-- START Data for processing --

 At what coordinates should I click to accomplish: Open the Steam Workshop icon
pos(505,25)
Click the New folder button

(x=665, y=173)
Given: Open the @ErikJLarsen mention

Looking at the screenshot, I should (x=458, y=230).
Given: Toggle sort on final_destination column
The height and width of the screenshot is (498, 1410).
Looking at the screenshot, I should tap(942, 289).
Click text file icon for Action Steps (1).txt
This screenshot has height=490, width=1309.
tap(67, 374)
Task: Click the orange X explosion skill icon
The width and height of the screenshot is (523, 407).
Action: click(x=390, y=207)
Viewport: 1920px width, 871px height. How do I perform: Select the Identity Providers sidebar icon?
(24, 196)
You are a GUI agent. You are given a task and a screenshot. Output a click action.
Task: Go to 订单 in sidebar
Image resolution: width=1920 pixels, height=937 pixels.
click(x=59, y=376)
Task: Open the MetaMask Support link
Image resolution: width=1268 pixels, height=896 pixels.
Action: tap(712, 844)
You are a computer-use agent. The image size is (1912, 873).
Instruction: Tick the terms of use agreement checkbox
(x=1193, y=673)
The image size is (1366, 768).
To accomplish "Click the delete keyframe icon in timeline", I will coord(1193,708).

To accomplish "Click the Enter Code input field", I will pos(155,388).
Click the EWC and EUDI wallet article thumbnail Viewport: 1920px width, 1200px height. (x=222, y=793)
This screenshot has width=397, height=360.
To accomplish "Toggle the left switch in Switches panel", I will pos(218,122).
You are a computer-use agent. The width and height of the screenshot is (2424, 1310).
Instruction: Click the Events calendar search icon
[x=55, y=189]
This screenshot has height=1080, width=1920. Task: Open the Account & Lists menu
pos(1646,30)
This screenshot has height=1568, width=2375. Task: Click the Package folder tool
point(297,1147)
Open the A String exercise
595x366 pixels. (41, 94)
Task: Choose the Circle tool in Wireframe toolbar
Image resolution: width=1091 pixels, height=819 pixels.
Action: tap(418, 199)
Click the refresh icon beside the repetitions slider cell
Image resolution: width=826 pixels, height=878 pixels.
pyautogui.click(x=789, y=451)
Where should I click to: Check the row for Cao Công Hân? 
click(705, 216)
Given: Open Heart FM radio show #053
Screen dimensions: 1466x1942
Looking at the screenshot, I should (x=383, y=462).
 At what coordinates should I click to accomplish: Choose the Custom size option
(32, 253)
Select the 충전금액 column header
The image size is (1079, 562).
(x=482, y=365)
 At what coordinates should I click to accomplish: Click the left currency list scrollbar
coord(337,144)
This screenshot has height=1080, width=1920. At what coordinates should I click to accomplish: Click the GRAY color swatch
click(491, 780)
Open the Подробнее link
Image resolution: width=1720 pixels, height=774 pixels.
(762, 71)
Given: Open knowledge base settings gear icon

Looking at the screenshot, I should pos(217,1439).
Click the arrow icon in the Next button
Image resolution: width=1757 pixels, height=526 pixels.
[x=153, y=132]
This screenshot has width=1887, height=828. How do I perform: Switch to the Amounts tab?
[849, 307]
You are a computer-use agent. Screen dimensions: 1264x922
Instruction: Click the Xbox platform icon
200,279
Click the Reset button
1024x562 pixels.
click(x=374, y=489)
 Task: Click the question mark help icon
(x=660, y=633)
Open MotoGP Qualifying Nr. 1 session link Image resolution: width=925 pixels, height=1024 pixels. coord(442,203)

-- END Data for processing --

**What is expected**
Reproduce each line of the listing above verbatim, from beginning to end.

**Written answer**
 At what coordinates should I click to accomplish: Open the Steam Workshop icon
pos(505,25)
Click the New folder button

(x=665, y=173)
Given: Open the @ErikJLarsen mention

Looking at the screenshot, I should (x=458, y=230).
Given: Toggle sort on final_destination column
The height and width of the screenshot is (498, 1410).
Looking at the screenshot, I should tap(942, 289).
Click text file icon for Action Steps (1).txt
This screenshot has height=490, width=1309.
tap(67, 374)
Task: Click the orange X explosion skill icon
The width and height of the screenshot is (523, 407).
Action: click(x=390, y=207)
Viewport: 1920px width, 871px height. How do I perform: Select the Identity Providers sidebar icon?
(24, 196)
You are a GUI agent. You are given a task and a screenshot. Output a click action.
Task: Go to 订单 in sidebar
Image resolution: width=1920 pixels, height=937 pixels.
click(x=59, y=376)
Task: Open the MetaMask Support link
Image resolution: width=1268 pixels, height=896 pixels.
Action: tap(712, 844)
You are a computer-use agent. The image size is (1912, 873).
Instruction: Tick the terms of use agreement checkbox
(x=1193, y=673)
The image size is (1366, 768).
To accomplish "Click the delete keyframe icon in timeline", I will coord(1193,708).

To accomplish "Click the Enter Code input field", I will pos(155,388).
Click the EWC and EUDI wallet article thumbnail Viewport: 1920px width, 1200px height. (x=222, y=793)
This screenshot has width=397, height=360.
To accomplish "Toggle the left switch in Switches panel", I will pos(218,122).
You are a computer-use agent. The width and height of the screenshot is (2424, 1310).
Instruction: Click the Events calendar search icon
[x=55, y=189]
This screenshot has height=1080, width=1920. Task: Open the Account & Lists menu
pos(1646,30)
This screenshot has height=1568, width=2375. Task: Click the Package folder tool
point(297,1147)
Open the A String exercise
595x366 pixels. (41, 94)
Task: Choose the Circle tool in Wireframe toolbar
Image resolution: width=1091 pixels, height=819 pixels.
Action: tap(418, 199)
Click the refresh icon beside the repetitions slider cell
Image resolution: width=826 pixels, height=878 pixels.
pyautogui.click(x=789, y=451)
Where should I click to: Check the row for Cao Công Hân? 
click(705, 216)
Given: Open Heart FM radio show #053
Screen dimensions: 1466x1942
Looking at the screenshot, I should (x=383, y=462).
 At what coordinates should I click to accomplish: Choose the Custom size option
(32, 253)
Select the 충전금액 column header
The image size is (1079, 562).
(x=482, y=365)
 At what coordinates should I click to accomplish: Click the left currency list scrollbar
coord(337,144)
This screenshot has height=1080, width=1920. At what coordinates should I click to accomplish: Click the GRAY color swatch
click(491, 780)
Open the Подробнее link
Image resolution: width=1720 pixels, height=774 pixels.
(762, 71)
Given: Open knowledge base settings gear icon

Looking at the screenshot, I should pos(217,1439).
Click the arrow icon in the Next button
Image resolution: width=1757 pixels, height=526 pixels.
[x=153, y=132]
This screenshot has width=1887, height=828. How do I perform: Switch to the Amounts tab?
[849, 307]
You are a computer-use agent. Screen dimensions: 1264x922
Instruction: Click the Xbox platform icon
200,279
Click the Reset button
1024x562 pixels.
click(x=374, y=489)
 Task: Click the question mark help icon
(x=660, y=633)
Open MotoGP Qualifying Nr. 1 session link Image resolution: width=925 pixels, height=1024 pixels. coord(442,203)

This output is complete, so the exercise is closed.